Recensione di Quello che non so di lei di Roman Polanski.

quello che non so di leiTratto dall’omonimo libro di Delphine de Vigan, in Quello che non so di lei c’è qualcosa di Stephen King (in particolare Misery non deve morire), qualcosa di Hitchcock, qualcosa del Francois Ozon di Nella casa, ma soprattutto qualcosa di Polanski. Pare assurdo come discorso, ma è proprio così: il discusso e acclamato regista francese torna a riflettere sui rapporti tra realtà e finzione, o meglio tra corporeità e immaginazione, dopo averli affrontati magistralmente in Venere in pelliccia.

Al suo fianco, anche stavolta, la moglie Emmanuelle Seigner, “in coppia” con Eva Green. Due donne di grande carattere, sensualità, magnetismo fisico e verbale, che senza pudore, anzi con molto senso del pericolo (e anche del ridicolo in alcuni passaggi), snocciolano una storia che sin dall’inizio sa di prevedibile, di già visto, di banale. E la cosa ancora più assurda, è che Polanski, alla veneranda età di 85 anni, non ha perso la voglia di giocare col pubblico, di ingannarlo, anche di prenderlo in giro, come in un eterno nascondino in cui, comunque vada, è il regista parigino a spuntarla.

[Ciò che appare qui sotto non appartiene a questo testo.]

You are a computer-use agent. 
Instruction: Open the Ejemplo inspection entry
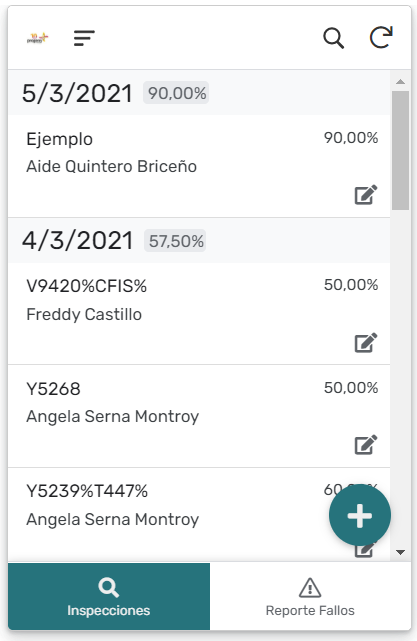click(x=199, y=166)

Quello che non so di lei ora mostra tutti i suoi difetti e ora tutti i suoi pregi, ora i punti deboli (al limite del goffo) ora quelli di forza (al limite dell’inafferrabile). È come un serpente che muta continuamente pelle, che striscia, non si fa sentire e poi d’un tratto mostra i denti affilati e agita ansiosamente la coda a sonagli. Quello che non so di lei, in questo continuo tranello tra vero e non vero, detto e non detto, visto e non visto, riesce a trarci in inganno, fino ad un finale aperto, forse un po’ tiepido, che però sa come lasciarci inermi e un po’ increduli. Ecco, è “quel che non so” che rende il film un’opera meritevole di una possibilità, pur essendo molto al di sotto degli standard polanskiani.